Many thanks for taking the time to comment. I think that the word ‘values’ describes my undertaking as well as the word ‘virtues’ and perhaps avoids some of the problems, so I accept this as a friendly amendment. I also agree that ‘multiple truths’ should not be seen as opening the door for a positing of contradictory truths. What may appear to be contradictions are more likely to be different definitions or operationalizations across disciplines—for example, causality in history is quite different from causality in physics or in psychology.

Perhaps because of my involvement as a board member with New York’s Museum of Modern Arts, I am more favorably disposed than you are, to conceptual art. Still, I should mention that when I was recently asked by Jeff Koons to write an essay for a catalogue connected to a forthcoming retrospective, I declined to do so…it was ‘a bridge too far’.

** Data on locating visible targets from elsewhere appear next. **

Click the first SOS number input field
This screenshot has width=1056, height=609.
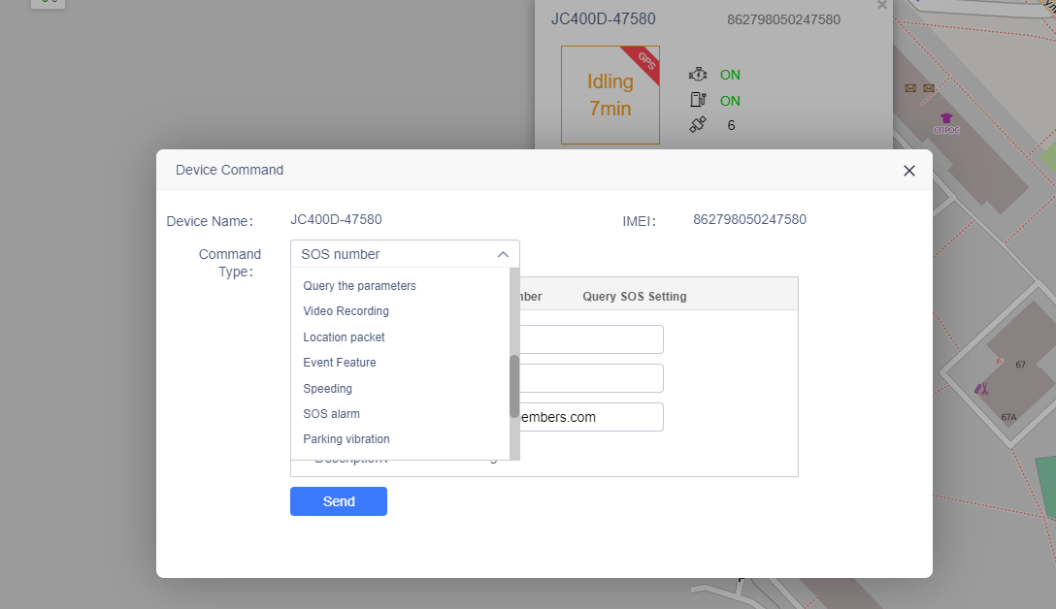click(x=591, y=339)
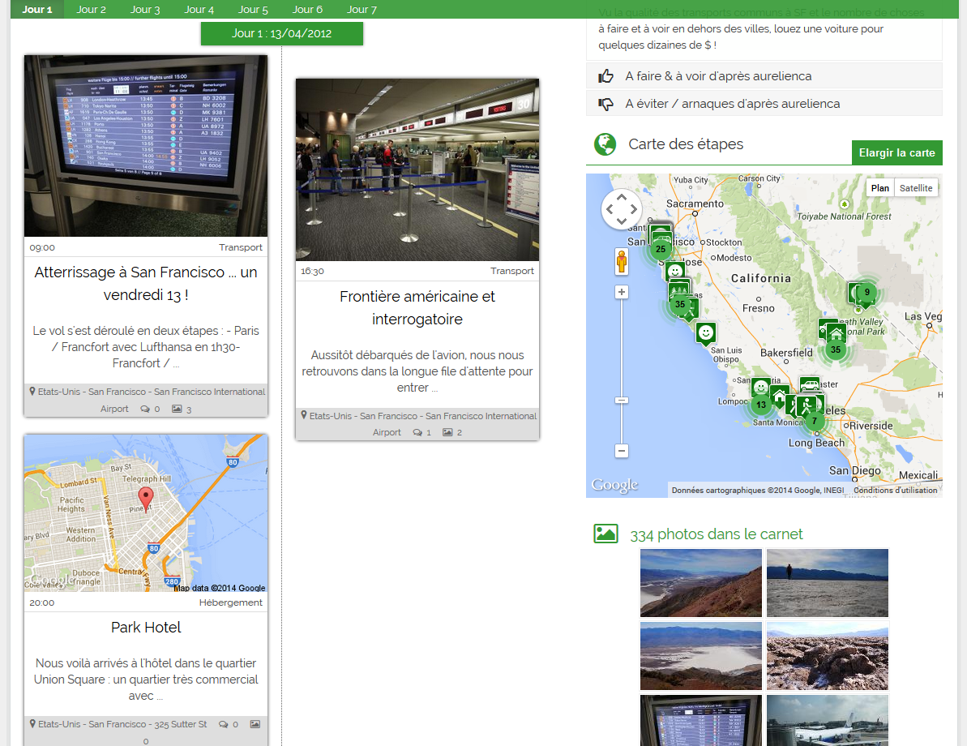
Task: Click the cluster marker labeled 13
Action: point(760,405)
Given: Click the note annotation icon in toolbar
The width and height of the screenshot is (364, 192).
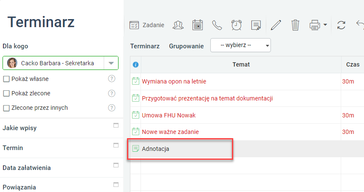Looking at the screenshot, I should pyautogui.click(x=256, y=25).
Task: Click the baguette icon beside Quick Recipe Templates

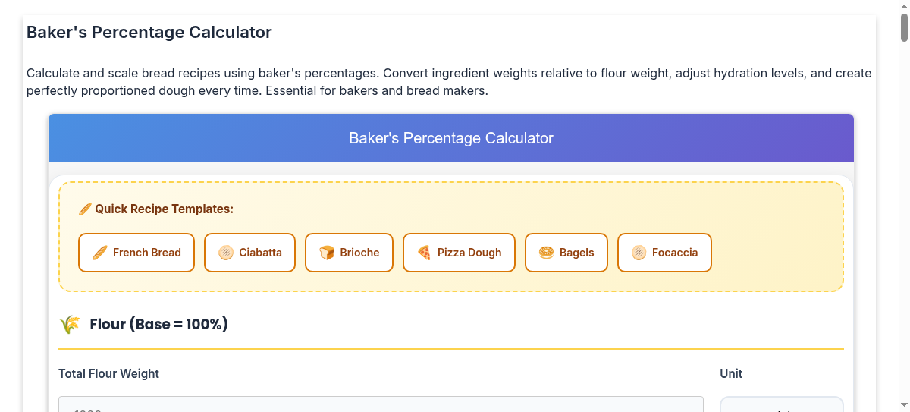Action: pyautogui.click(x=85, y=209)
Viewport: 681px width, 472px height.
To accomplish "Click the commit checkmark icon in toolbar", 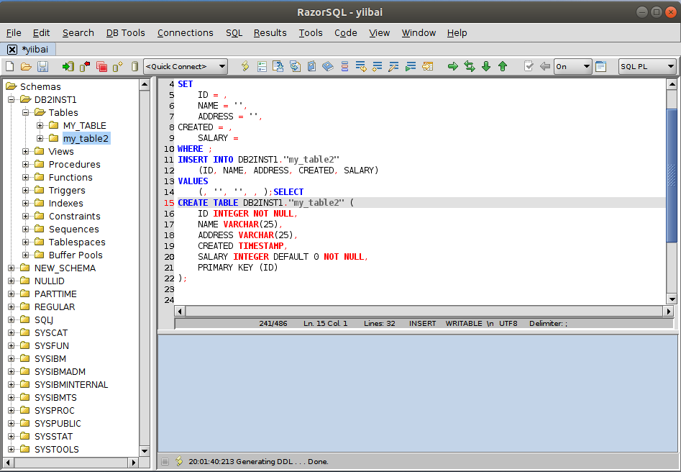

Our own research on morality/ethics confirms the view that you attribute to the Stoics (in your fine Christ Church essay)—recognition of increasingly wider circles of humanity, as one ages. This empirical trend makes especially intriguing those rare young people who identify with the whole human race, or even with all living beings. (It’s less surprising that some of us oldsters narrow our circles, a la Evelyn Waugh). My own thinking has been affected by the writings of the American political scientist Alan Wolfe. He claims that 20th century Americans are the first known population to believe widely in ‘moral freedom’—each of us has the right to develop his or her own morality and no one else has the right to pass judgment on that idiosyncratic sense of morality. This claim may reflect the incredible diversity within America, with so many mixed marriages and so many changes of religious affiliation. Our ‘global’ world may have as many centrifugal as centripetal forces at work. My current work on ‘good work’ is an effort, no doubt Quixotic, to look for common values.

I’m honored to have you as a reader and as a friendly critic.